Hiroshi Ishii: Cilllia is an approach to making dense hair structures via 3-D printing. It’s a technical solution and a design innovation of future synthetic fur. But this research project has more features than just being printed. By vibration you can cause an object on top of Cilllia to move—it’s an actuator. But it can also become a sensor, which means that the way people or other objects touch Cilllia can be sensed by analyzing the sound pattern. Vibration is everywhere. When a train comes to a station or a car passes the Ars Electronica Center, these vibrations can be audible—if we are listening—but also visible by kinetic motion, such as pinwheels. Cilllia has a very unique feature optically but also some physical aspects of warmth for clothing. It has a lot of implications to go beyond and to contribute.

kinetix

Credit: Jifei Ou, Tangible Media Group, MIT Media Lab

The kinetiX project entails objects that undergo complicated morphing processes…

Hiroshi Ishii: Yes, kinetiX is something completely new. They are unique new materials that can be designed on a computer, printed and fabricated. KinetiX introduces a cellular-based material design composed either of rigid plates or rigid bars and elastic hinges. Different combinations of these elements lead to a multitude of shape-changing possibilities. There is a very sophisticated shift change—for mechanical engineering, car design, construction and so on. kinetiX would be the new enabler of digital and physical shape and stiffness-changing materials that push our vision of RADICAL ATOMS to the next level.

“Plastic gave the product designer the infinite flexibility to shape the forms. And digital gave us infinite freedom of dynamic pixel-based expression. RADICAL ATOMS such as kinetiX would yield an impact of a similar magnitude in coming decades!”

You work with new, programmable materials on a daily basis.
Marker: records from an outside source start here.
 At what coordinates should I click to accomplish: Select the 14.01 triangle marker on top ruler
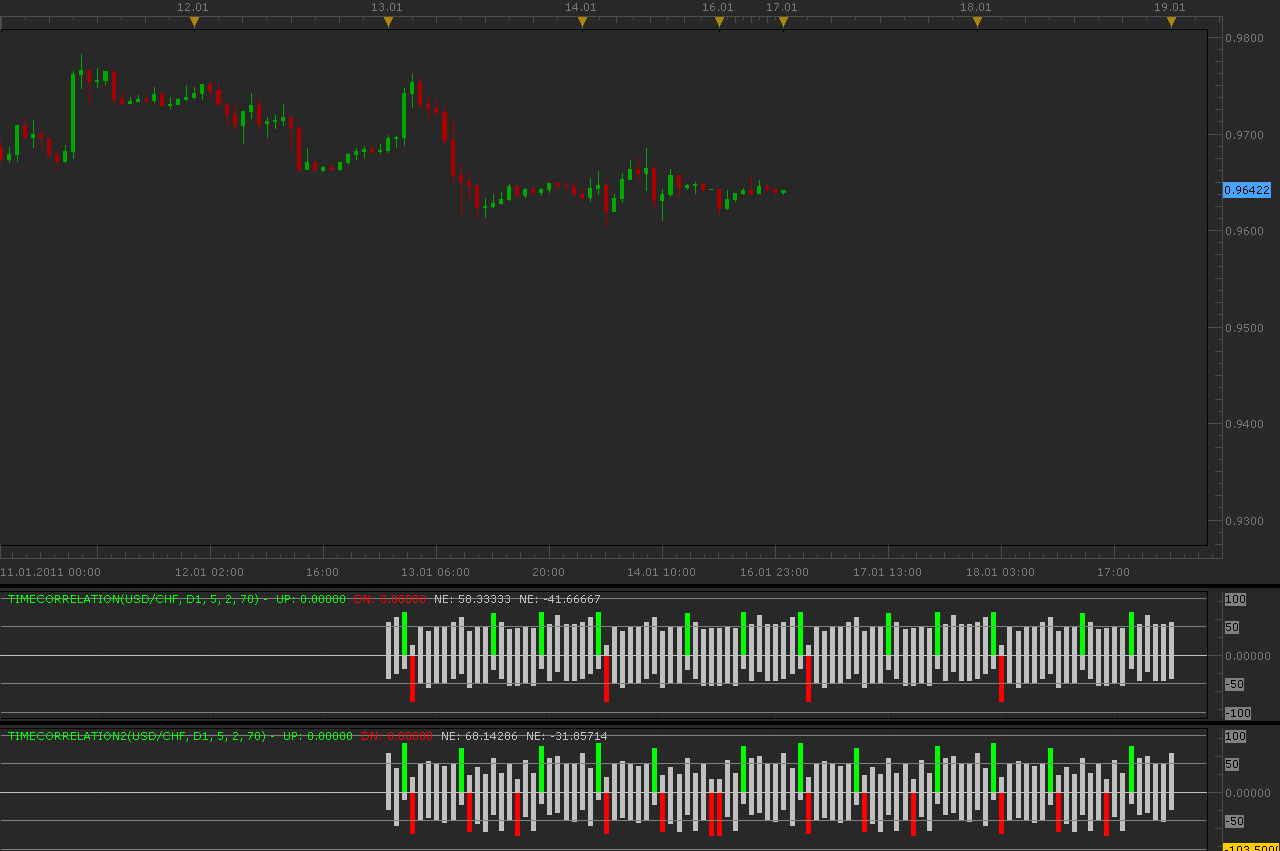(x=582, y=22)
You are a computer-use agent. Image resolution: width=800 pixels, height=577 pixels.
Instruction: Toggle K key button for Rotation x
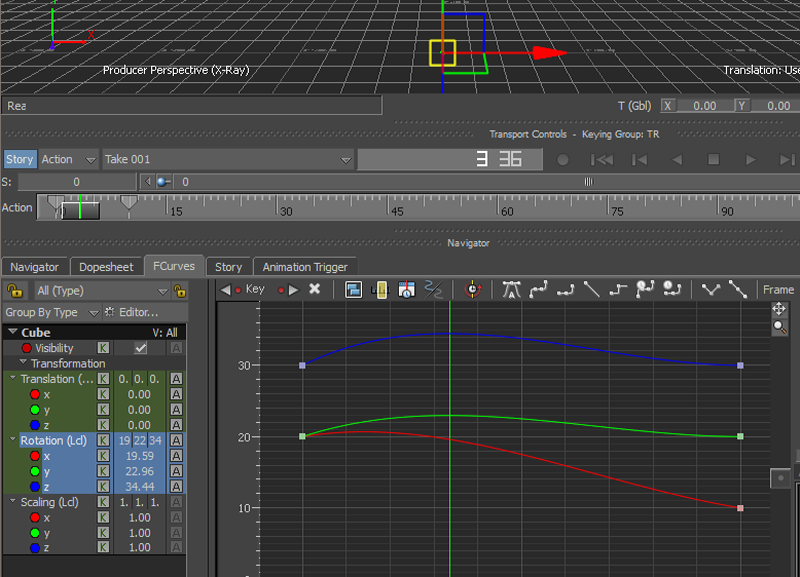pyautogui.click(x=102, y=456)
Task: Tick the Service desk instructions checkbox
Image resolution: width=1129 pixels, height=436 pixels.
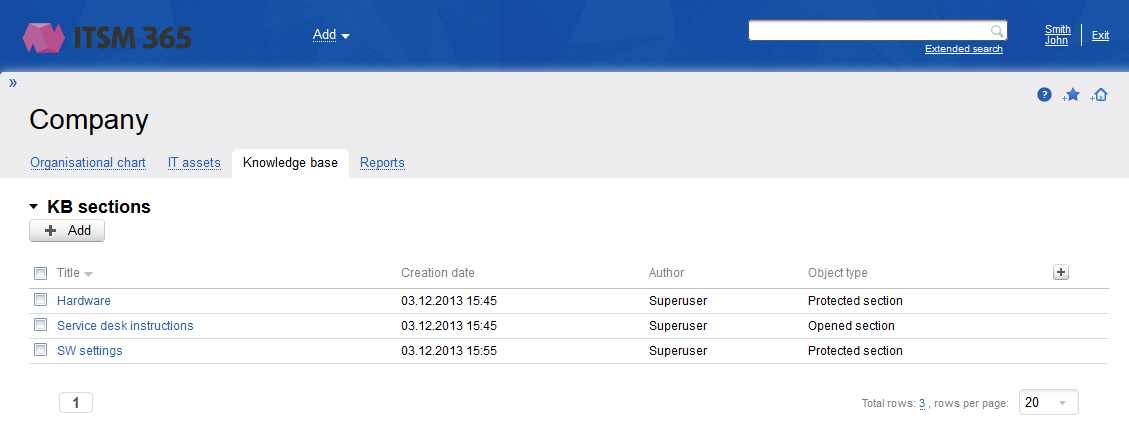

What trend have you noticed of late?

Hiroshi Ishii: Additive 3-D printing technologies made a significant impact; computational modeling and simulation technologies too. The challenge before us is to invent novel and compelling applications. You may call them “killer apps.” But the more important thing is to let people see that materials are not necessarily frozen, rigid and hard. If you have a vision and ideas, you can make them dance, sing and play on stage.

What advice would you give to artists who are likewise in search of new materials?

Hiroshi Ishii: Don’t paint with a paint brush and inks given by others. Don’t sculpt with clay handed down from others. Invent new materials and tools for your own expression. To do so, stop being artists as end-users or consumers of graphics software made by companies or tools passed on from our mom or dad. You should speak science, technology and design to invent new materials for artistic expression. That is why we do RADICAL ATOMS.

Take a look for yourself at the MIT Tangible Media Group’s new materials in the RADICAL ATOMS exhibition in the Ars Electronica Center. It opens on September 7th and continues to run after the 2017 Ars Electronica Festival concludes. Prof. Hiroshi Ishii will also give an address at the “Art & Science: From Vision to Practice” symposium on September 10th, 10 AM, in POSTCITY.

Hiroshi Ishii

Hiroshi Ishii (US/JP) is the Jerome B. Wiesner Professor of Media Arts and Sciences at the MIT Media Lab. He joined the MIT Media Lab in 1995, and founded the Tangible Media Group, which he currently directs. Hiroshi’s research focuses upon the design of seamless interfaces between humans, digital information and the physical environment. His team seeks to change the “painted bits” of GUIs to “tangible bits” by giving physical form to digital information. In 2012, he presented the new vision Radical Atoms to take a leap beyond Tangible Bits by assuming a hypothetical generation of materials that can change form and appearance dynamically, becoming as reconfigurable as pixels on a screen.